Yaman mencapai gencatan senjata dengan gerilyawan Februari untuk menghentikan perang yang telah menyebabkan 350.000 orang mengungsi sejak tahun 2004. Beberapa pengamat Yaman menganggap perundingan Doha sebagai peristiwa kecil sehubungan dengang aksi kekerasan di wilayah selatan negara itu tetapi yang lainnya merasa mereka dapat membentuk satu landasan kuat bagi perdamaian jangka panjang, sementara pemerintah berusaha mengalihkan perhatiannya untuk memerangi gerilyawan Al Qaida yang merupakan satu ancaman strategis yang lebih besar.

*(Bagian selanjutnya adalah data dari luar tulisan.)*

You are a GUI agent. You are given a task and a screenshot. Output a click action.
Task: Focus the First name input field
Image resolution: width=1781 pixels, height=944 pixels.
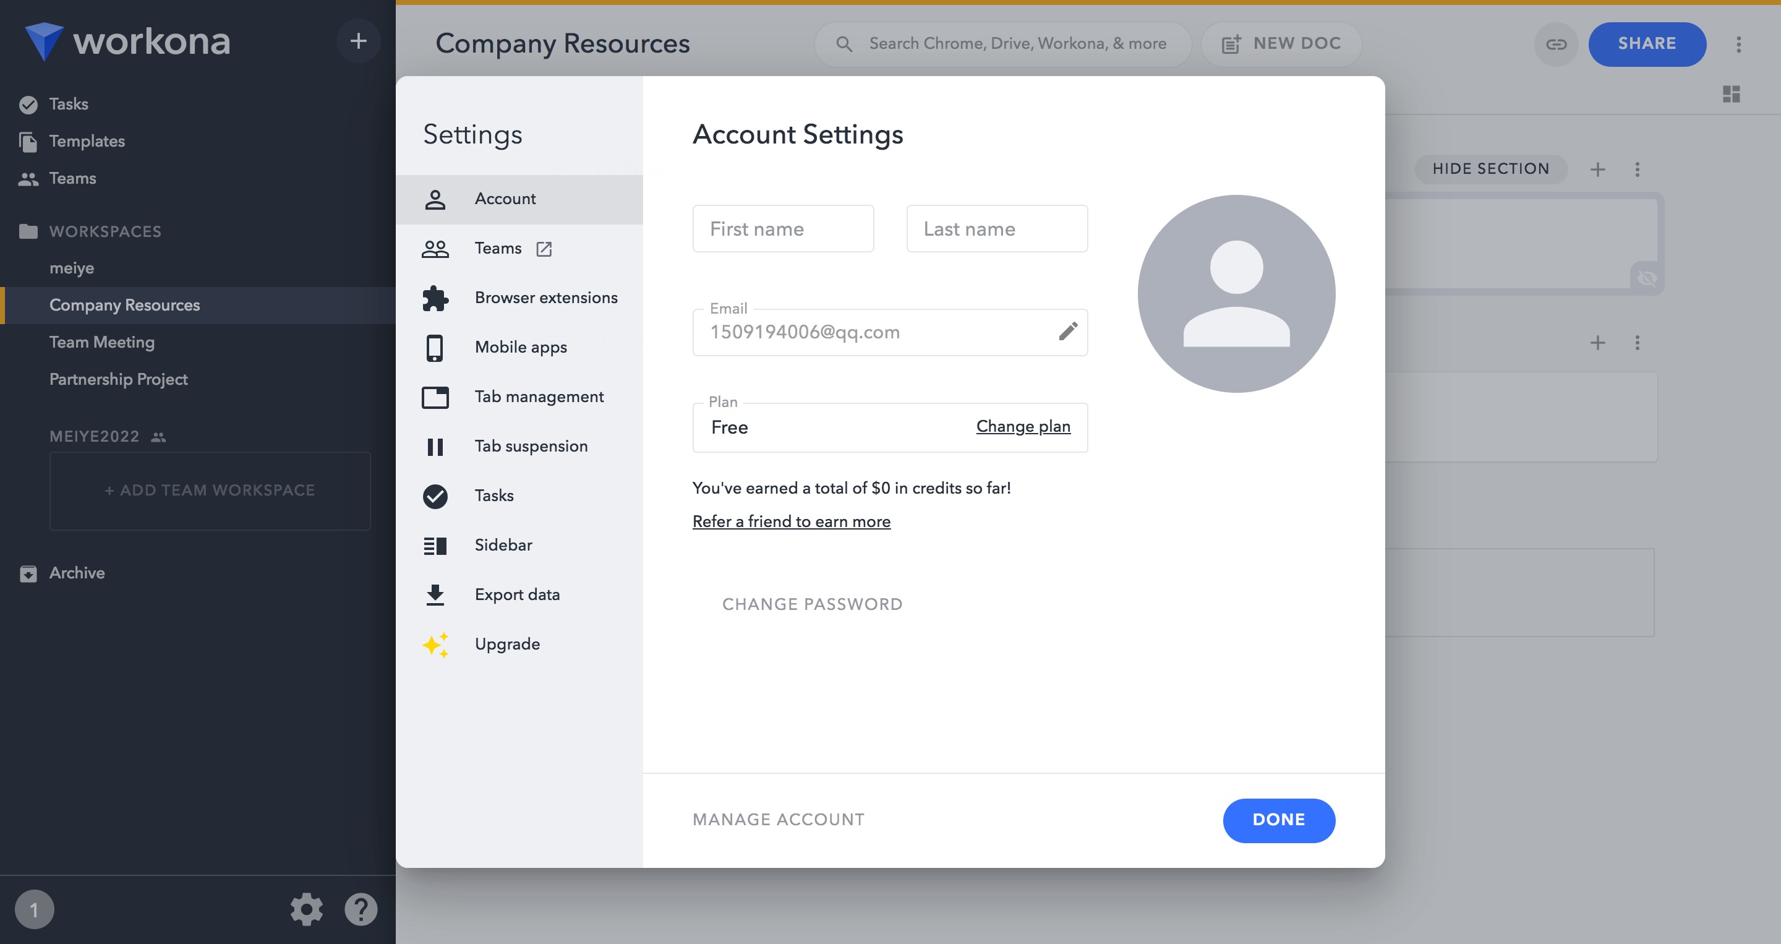(783, 228)
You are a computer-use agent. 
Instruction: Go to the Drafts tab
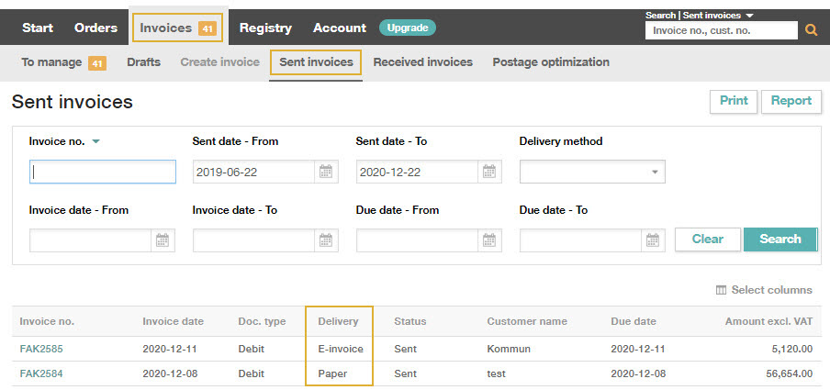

"Saya sangat optimistis," kata Abdul Ghani al Iryani, seorang pengamat yang tinggal di Sanaa. "Saya kira kedua pihak, pemerintah dan kelompok Houthi,secara tulus berusaha merundingkan gencatan senjata yang permanen."

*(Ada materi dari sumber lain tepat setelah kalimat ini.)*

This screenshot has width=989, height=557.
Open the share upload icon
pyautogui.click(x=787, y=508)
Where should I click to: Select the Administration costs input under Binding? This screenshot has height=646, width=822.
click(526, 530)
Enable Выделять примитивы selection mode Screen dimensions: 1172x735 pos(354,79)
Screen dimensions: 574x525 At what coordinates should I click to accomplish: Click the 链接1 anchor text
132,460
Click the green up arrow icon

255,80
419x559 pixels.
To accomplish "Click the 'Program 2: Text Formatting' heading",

Yaman mendapat tekanan untuk menyelesaikan konflik-konflik domestik dan memusatkan perhatian pada penumpasan sayap Al Qaida regional yang menghimpun kembali kekuatan mereka di negara Jazirah Arab itu dan melancarkan serangan-serangan terhadap Barat, Arab Saudi dan Yaman. Di front utara , Iryani mengatakan ia merasa perundingan perdamaian mungkin bisa terhambat jika pemerintah tidak membebaskan para anggota kelompok Houthi yang dipenjarakan, gerilyawan Syiah yang yang diidentifikasi oleh nama suku dari pemimpin mereka Abdul Malek al Houthi.

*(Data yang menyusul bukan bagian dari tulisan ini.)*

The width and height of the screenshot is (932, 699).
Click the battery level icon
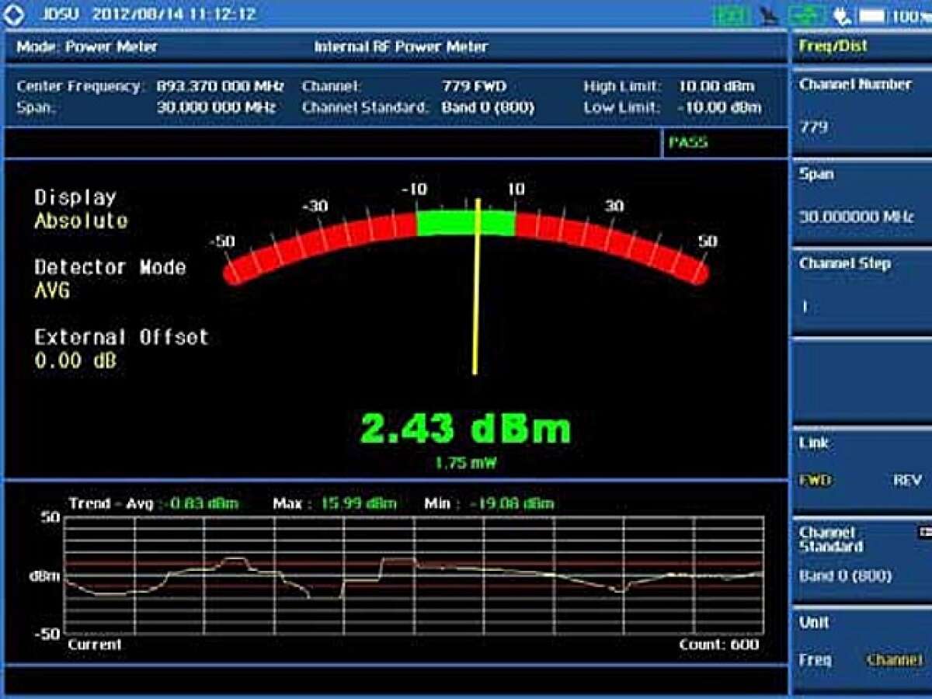point(872,16)
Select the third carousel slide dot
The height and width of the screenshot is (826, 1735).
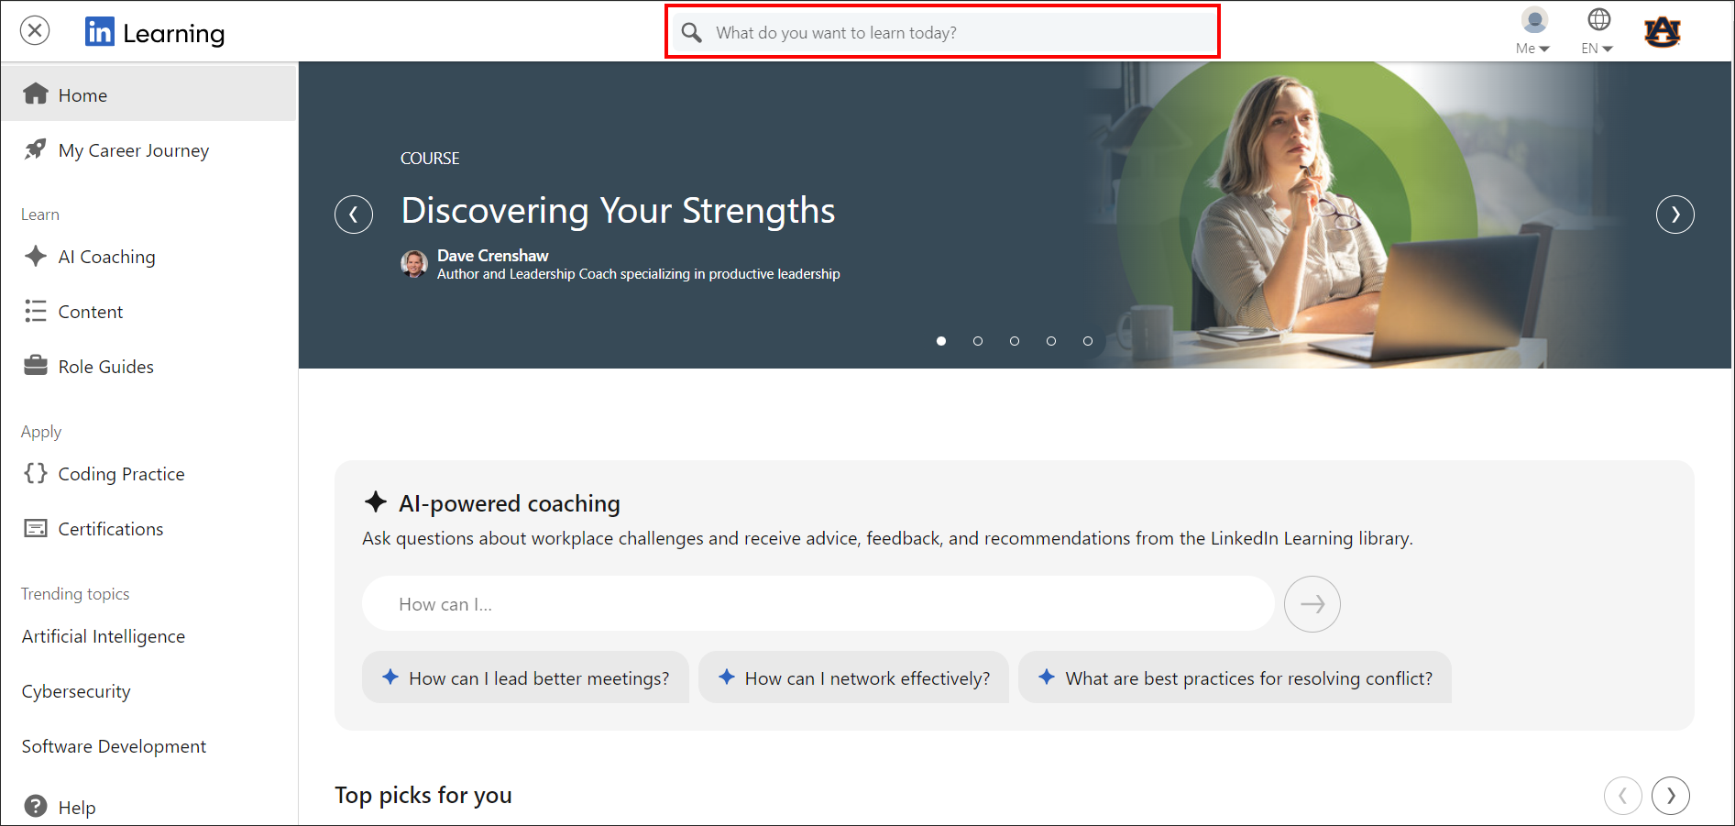click(x=1015, y=341)
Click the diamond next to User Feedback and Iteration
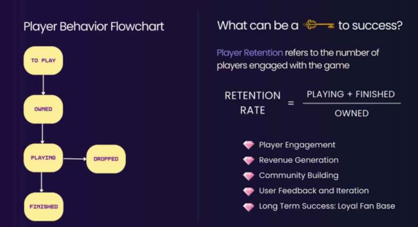Screen dimensions: 418x227 coord(248,191)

Tuntutan-tuntutan utama pihak gerilyawan adalah pemerintah harus membebaskan para tahanan, sementara Houthi diperkirakan akan meletakkan senjata mereka serta menyerahkan kekuasaan atas wilayah itu kepada negara. Kedua pihak menuduh pihak lainnya membawa wilayah itu ke pinggir perang karea tidak menjalankan kewajiban-kewajban mereka.
Sejauh ini pemerintah bersikeras tidak bersedia membebaskan para tahanan Houthi. Inilah masalah-masalah yang mungkin menghambat peluang usaha perdamaian ini," katanya.